Is Wind Catching Up to Oil in Texas?

Ask an Americans which source of energy he or she associates with Texas, and the answer almost certainly would be oil. With good reason. But, meanwhile, the Lone Star State is far and away the top producer of wind energy.

Wind power has been such a success that on October 22, at 12:30 a.m., the Texas electric grid hit a new record for wind power use, with nearly 37 percent of demand met by wind power.

On average, wind is now providing nine percent of the state’s electricity.

Nationally, we are generating enough wind energy to power 18 million homes, and the most recent international ranking (2013) puts the United States first, China second, and Spain third in total output.

The wind sector has supported an average of more than 73,000 jobs and drawn over $17 billion a year in private investment over the last five years. More than 500 factories in 43 states manufacture parts for the wind industry.

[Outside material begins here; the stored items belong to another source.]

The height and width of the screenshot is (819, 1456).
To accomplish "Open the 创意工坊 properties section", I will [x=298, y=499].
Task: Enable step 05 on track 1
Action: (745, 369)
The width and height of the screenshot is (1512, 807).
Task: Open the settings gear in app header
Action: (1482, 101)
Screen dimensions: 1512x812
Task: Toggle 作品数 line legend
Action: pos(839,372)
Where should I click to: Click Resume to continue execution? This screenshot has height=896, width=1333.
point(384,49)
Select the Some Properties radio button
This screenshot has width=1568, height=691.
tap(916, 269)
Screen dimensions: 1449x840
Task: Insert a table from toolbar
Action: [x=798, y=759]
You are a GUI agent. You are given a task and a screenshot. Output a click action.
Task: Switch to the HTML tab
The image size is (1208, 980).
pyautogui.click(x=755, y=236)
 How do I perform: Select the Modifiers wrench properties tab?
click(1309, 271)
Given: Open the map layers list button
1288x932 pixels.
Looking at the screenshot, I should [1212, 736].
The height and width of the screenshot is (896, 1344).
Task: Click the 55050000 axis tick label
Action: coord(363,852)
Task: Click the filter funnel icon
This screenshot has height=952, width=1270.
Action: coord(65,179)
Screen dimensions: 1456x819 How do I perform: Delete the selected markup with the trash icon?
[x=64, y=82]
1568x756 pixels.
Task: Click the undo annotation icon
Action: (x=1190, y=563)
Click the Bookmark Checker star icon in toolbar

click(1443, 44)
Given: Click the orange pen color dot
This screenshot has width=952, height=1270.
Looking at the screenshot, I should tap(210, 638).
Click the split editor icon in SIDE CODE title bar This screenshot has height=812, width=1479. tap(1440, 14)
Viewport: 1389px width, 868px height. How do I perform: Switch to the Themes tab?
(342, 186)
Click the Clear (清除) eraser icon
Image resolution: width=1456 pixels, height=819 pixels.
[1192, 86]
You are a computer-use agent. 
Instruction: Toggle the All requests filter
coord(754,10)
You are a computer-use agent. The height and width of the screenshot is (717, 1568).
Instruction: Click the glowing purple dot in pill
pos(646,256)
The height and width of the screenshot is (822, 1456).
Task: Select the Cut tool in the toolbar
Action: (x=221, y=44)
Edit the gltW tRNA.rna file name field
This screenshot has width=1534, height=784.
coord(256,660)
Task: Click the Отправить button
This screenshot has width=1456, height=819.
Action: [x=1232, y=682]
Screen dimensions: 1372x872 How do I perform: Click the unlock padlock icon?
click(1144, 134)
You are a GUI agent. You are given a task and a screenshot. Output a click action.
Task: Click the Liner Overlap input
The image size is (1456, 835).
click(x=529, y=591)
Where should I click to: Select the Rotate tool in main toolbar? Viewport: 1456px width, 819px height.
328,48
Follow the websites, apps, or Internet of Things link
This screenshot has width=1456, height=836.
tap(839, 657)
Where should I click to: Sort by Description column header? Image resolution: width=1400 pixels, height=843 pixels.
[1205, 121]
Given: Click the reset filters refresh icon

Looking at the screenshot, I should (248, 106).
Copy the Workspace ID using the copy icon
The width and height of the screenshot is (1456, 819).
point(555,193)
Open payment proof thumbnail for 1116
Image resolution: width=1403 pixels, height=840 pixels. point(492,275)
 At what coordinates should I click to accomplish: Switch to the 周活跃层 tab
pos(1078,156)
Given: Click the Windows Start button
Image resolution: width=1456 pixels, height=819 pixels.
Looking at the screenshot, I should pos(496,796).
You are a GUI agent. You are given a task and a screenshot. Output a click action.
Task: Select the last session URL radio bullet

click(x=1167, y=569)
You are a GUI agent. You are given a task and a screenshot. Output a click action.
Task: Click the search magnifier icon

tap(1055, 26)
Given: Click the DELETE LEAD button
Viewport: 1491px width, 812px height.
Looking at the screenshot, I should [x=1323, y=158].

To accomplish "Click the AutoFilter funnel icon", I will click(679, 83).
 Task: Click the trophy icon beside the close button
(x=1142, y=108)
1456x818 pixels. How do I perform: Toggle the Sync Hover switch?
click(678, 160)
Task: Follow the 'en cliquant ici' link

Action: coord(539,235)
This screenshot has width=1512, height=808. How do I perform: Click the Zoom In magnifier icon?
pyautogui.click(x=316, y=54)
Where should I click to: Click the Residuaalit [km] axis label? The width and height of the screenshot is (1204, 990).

Growing reliance on wind power is one way that we can limit carbon consumption and thus limit climate change. But to meet goals recommended by scientists, we must accelerate the growth rate for renewable energy. The fastest, most effective way to do that is to enact a carbon fee. That fee would enable us to create a price for carbon that includes all the costs of burning carbon, such as health problems caused by air pollution. As carbon-based energy sources become more expensive, we’ll use less of them.

But no one expects Congress to give us a carbon fee for Christmas. At the moment, the climate change focus on Capitol Hill is on blocking the Clean Power Plan.

We think we have an alternative that can pass Congress. We have spent a good part of this year visiting more than 175 congressional offices, mostly Republican, to test an idea that we feel could attract bipartisan support. We propose enactment of a revenue-neutral carbon fee with half the proceeds going toward a reduction in our highest-in-the-industrialized-world corporate tax rate (from 35 to 25 percent) and half to citizens with low or moderate incomes. The general response: If businesses back home get on board, these members of Congress would be receptive. Many of them particularly liked the idea that the deal would suspend the EPA’s plan for perhaps seven years to see if the carbon fee met emissions targets more quickly.

Every day more businesses are announcing plans to reduce carbon emissions, and a September survey by three GOP pollsters found that 56 percent of Republican voters believe that the climate is changing. Members of Congress who have felt comfortable not acting to counter climate change are running out of time to move over to the starting line. It’s time for political realism: If you don’t cotton to EPA’s plan, take a good look at a carbon fee.

ExxonMobil CEO Rex Tillerson supports a revenue-neutral carbon fee. Ca International Monetary Fund chief Christine Lagarde and World Bank President Jim Yong Kim. “It is just the right moment to introduce carbon taxes,” Lagarde said. "I know that a lot of people would rather do emissions trading systems, but we believe that carbon taxation would be a lot better."